As with many cutting edge techniques, the cost of such a vaccine would currently be prohibitive – "probably hundreds of thousands of dollars" says Weissman. But as the plunging price of gene sequencing has shown, costs can tumble dramatically as breakthrough technology becomes widely adopted.
It is in genetic medicine that Weissman hopes to make the biggest breakthrough, by loading up his RNA courier with a gene-editing tool called Crispr. The problem is hitting the right target in the body – typically the particles end up in the dendritic cells or being flushed out to the liver.

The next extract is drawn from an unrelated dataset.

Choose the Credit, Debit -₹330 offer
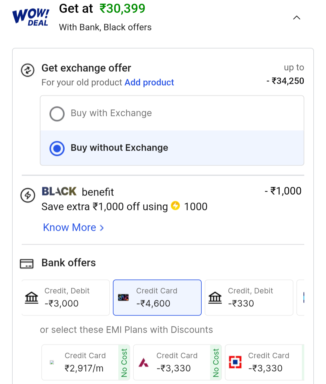Image resolution: width=326 pixels, height=384 pixels. (x=249, y=297)
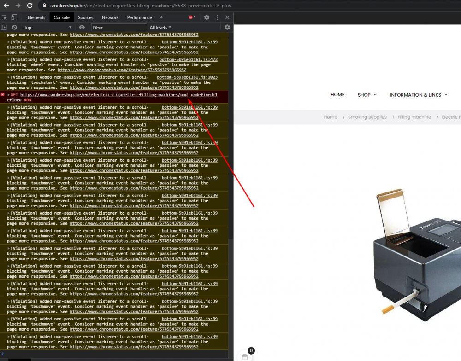
Task: Open the console settings gear beside All levels
Action: 226,27
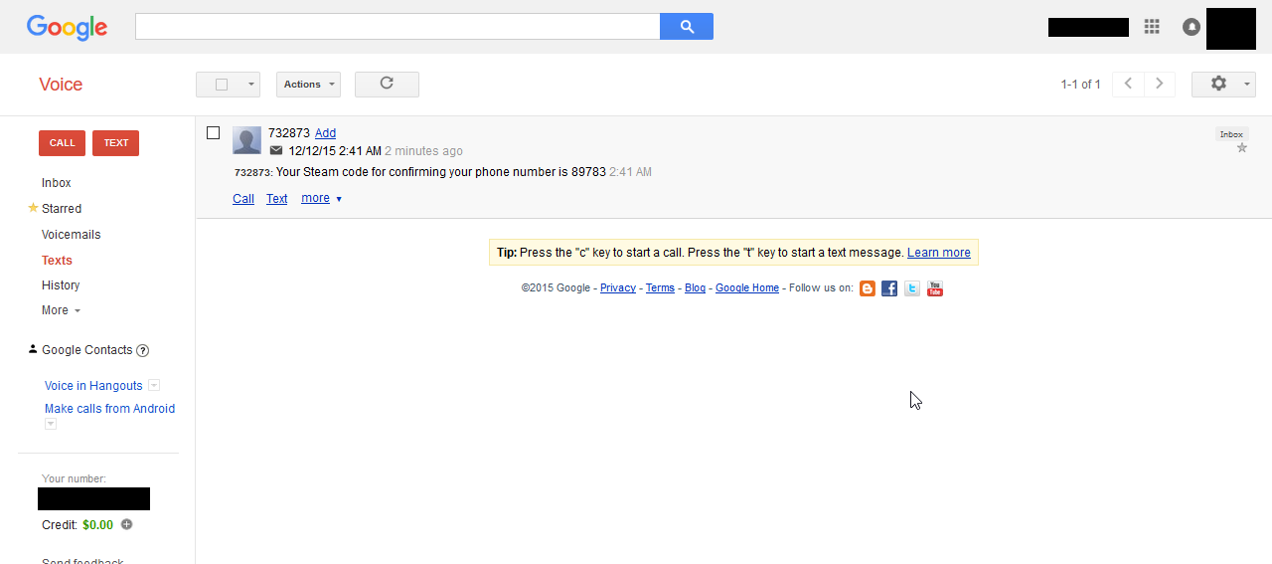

mRNA vaccine pioneer Drew Weissman received the Pfizer Covid-19 vaccine in December. Photo / Penn Medicine, File
But Weissman says that, as with the mouse inflammation of old, he has now overcome this big hurdle. "We've addressed that over the past couple of years. We can now target bone marrow stem cells," – a path to curing sickle cell – "we can target T-cells… for HIV cure."
Weissman cannot prevent a trickle of excitement permeating his self-contained manner as he describes such possibilities. "There is huge potential," he says. "Not everything is going to work. But some of it will. And we and others are going to keep developing this to get as many things to work to treat these diseases."
He is fully aware that, without the Covid pandemic, his work and its spin-offs would not be receiving the money and attention it now is. "Covid has certainly catapulted RNA into everybody's language and changed vaccine development," he says. It is a clearly a strange feeling being such a profound beneficiary of an event which has caused such disaster for so many.
It could have been very different. Like many researchers, having faced so many difficulties over so many years, he was primed for another disappointment when the effectiveness of mRNA vaccines was finally revealed last year.
"In animal trials of maybe 30 other vaccines – for everything from HIV, malaria, TB to influenza – we'd always get 100 per cent. But I'll be honest. I was really nervous that the efficacy for this might be 50 per cent or 70 per cent and I wouldn't have an explanation."
Then the data came out: 95 per cent effective. "I was so relieved. Back in the beginning we'd seen the potential as enormous. And it was finally coming true."